Letícia Lima, uma mulher de pegada
A atriz conta que não tem pudor na hora de interpretar e
fala pela primeira vez sobre seu relacionamento com a cantora Ana Carolina
Por Cláudia de Castro Lima
Letícia Lima, sucesso na internet e na televisão, bateu um
papo bem sincero com a VIP em fevereiro.
Teve coragem de falar, pela primeira vez, em público de sua
sexualidade. Ela demorou três anos para se sentir confortável para tocar no
assunto. Veja abaixo a entrevista:
Eu não sei parar de te olhar
Letícia Lima não quer militar. Não pretende levantar
bandeiras. Tampouco está a fim de brigar. Não que ela seja contra isso. Apenas
acha que entrar em uma guerra para defender seu direito de ficar em paz soa
contraditório.
A atriz de 32 anos está sentada a uma pequena mesa, com um
prato de tartar de atum à frente, falando serenamente — e pela primeira vez em
público — sobre sua relação com a cantora Ana Carolina. “Meu coração está muito
bem alimentado, assim como eu vou ficar agora, obrigada”, ela brinca.
Usando um body preto semitransparente e enrolada da cintura
para baixo em um roupão, ela acabou de fazer as fotos que você vê neste ensaio.
“Estou bem feliz. É meu primeiro relacionamento com mulher. Para mim, é tão
normal, tão natural que não tem nem o que falar sobre isso. Me senti atraída e
só não hesitei, não fiz nada, deixei acontecer. Não teve uma grande questão.
Foi a primeira vez que me senti atraída por uma mulher. No fim, você se
apaixona pela pessoa, não pelo gênero. E foi das descobertas mais incríveis.
Acho que, quanto mais naturalmente a gente age, mais aquilo é normal. Não
preciso afrontar.”
Os boatos de que a atriz e a cantora estariam juntas
começaram a ganhar força no Carnaval do ano passado, depois de elas terem sido
flagradas dando um selinho em um camarote na Sapucaí.
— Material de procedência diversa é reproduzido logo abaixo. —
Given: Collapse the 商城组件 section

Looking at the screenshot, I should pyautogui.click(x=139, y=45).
Continuaram aumentando ao
longo do ano a cada vez que elas eram fotografadas no aeroporto, caminhando de
mãos dadas, em shows ou eventos.
Reservada, Letícia nunca comentou o assunto. “A gente nunca
falou sobre nosso relacionamento, mas também nunca evitou. Estamos sempre no
aeroporto, nos lugares públicos. Precisa falar o quê? Sobre algo que é natural?
Não havia necessidade.”
As duas namoram há três anos, e, se Letícia achou que agora
era um bom momento para trazer o assunto à tona, não foi apenas porque o
relacionamento entre as duas está mais maduro. Foi também por causa do
preconceito muitas vezes velado que ela vem notando.
“Estou até numa posição favorável, porque sou artista:
artista é excêntrico, logo, artista pode tudo. Se eu, que sou artista, já sofro
preconceito, fico pensando: e quem não é? Incrível que no meu meio tenha tanto
preconceito. Fiquei chocada. Teoricamente é para ser mais liberal, mas não é
assim, não. Acho que as pessoas não estão abertas o suficiente. Até de repente
elas têm isso no discurso, mas na hora do vamos ver, da prática, te olham meio
esquisito. A gente percebe o incômodo”, diz.
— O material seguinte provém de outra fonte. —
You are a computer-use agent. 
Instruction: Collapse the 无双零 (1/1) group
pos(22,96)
“Isso que me faz falar. Acho bacana para dar força a quem
passa pela mesma situação, que está só vivendo sua vida, está amando. E daí a
maneira que você vai amar? Você não está prejudicando ninguém. Está só fazendo
bem para outra pessoa, no máximo é isso que acontece.”
Letícia Reis de Lima nasceu na cidade fluminense de Três
Rios, bem perto da fronteira com Minas Gerais. Logo criança percebeu sua veia
cômica e o talento para interpretar, mas foi uma tragédia que a fez desenvolvê-los.
“Perdi um irmão muito nova. Eu tinha 5 anos, ele, 7. Ele teve um problema de
saúde e o perdemos. Foi um supertrauma, muito difícil. Nesse período eu sentia
a necessidade de entreter minha família. Acho que eu já tinha esse negócio do
humor, porque senão eu não conseguiria desenvolver. Foi o jeito que eu,
criança, arrumei para lidar com isso. E realmente passei a entreter minha
família, a ser a criança divertida e tal.”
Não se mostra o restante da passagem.